Assignment> Reproduce verbatim the line containing "You are a GUI" and every line that follows it through the end of the entries below, omitting all pictures.

Data section>
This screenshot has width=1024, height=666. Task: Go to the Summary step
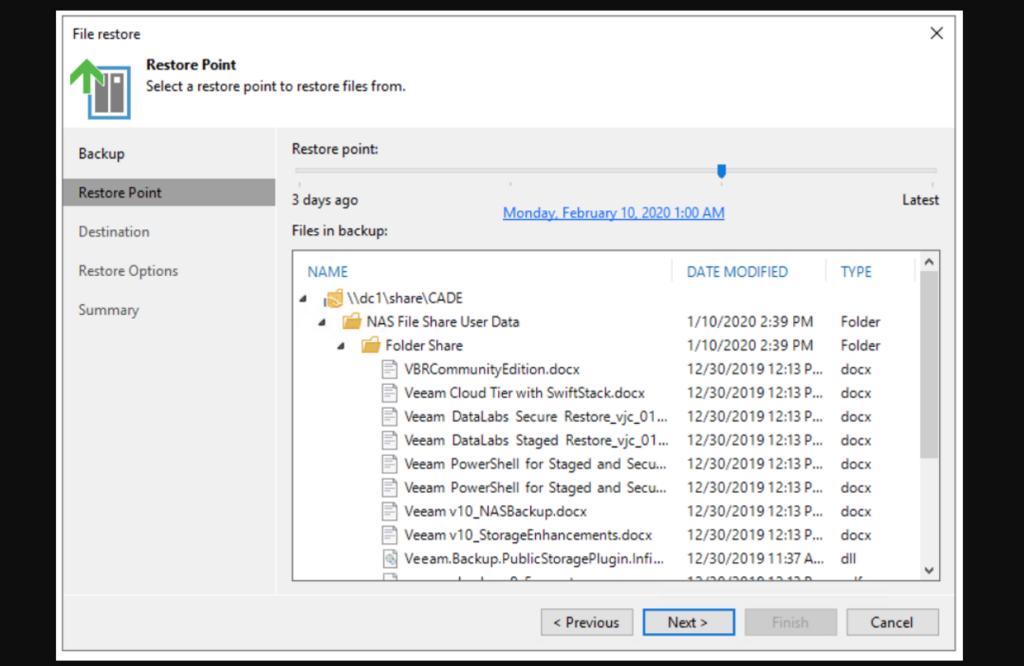click(x=108, y=310)
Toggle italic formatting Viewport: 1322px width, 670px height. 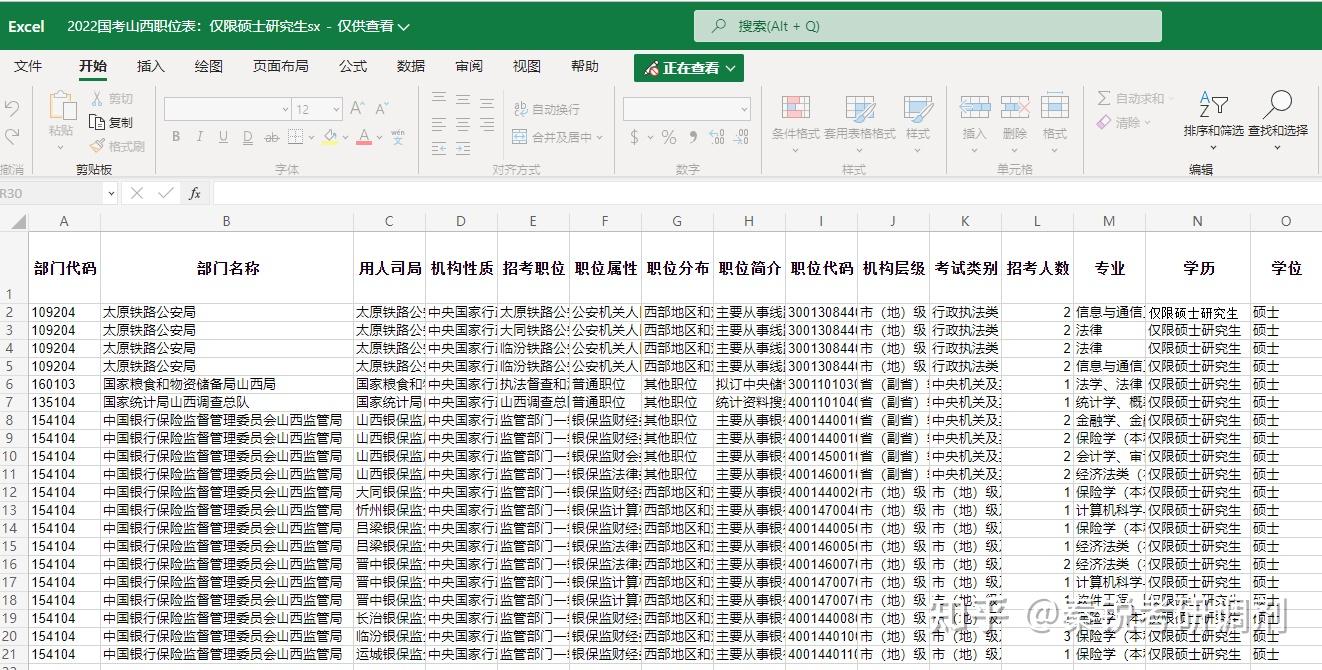pos(200,135)
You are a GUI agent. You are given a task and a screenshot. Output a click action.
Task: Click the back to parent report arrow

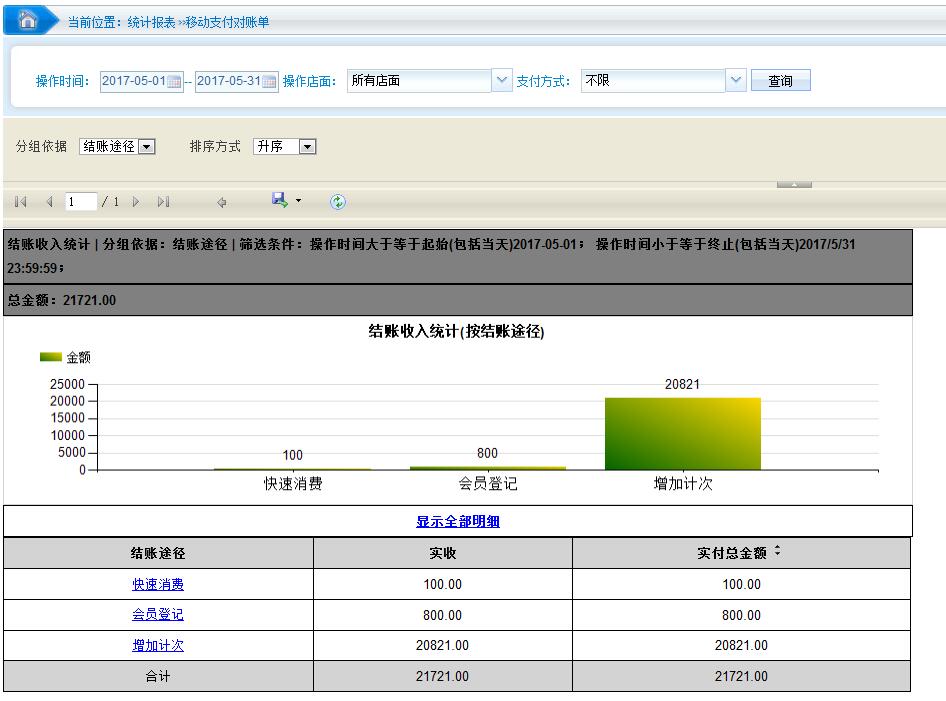[221, 202]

Reply>
You are a GUI agent. You are given a task and a screenshot. Output a click action.
Task: Click the back to parent report arrow

[221, 202]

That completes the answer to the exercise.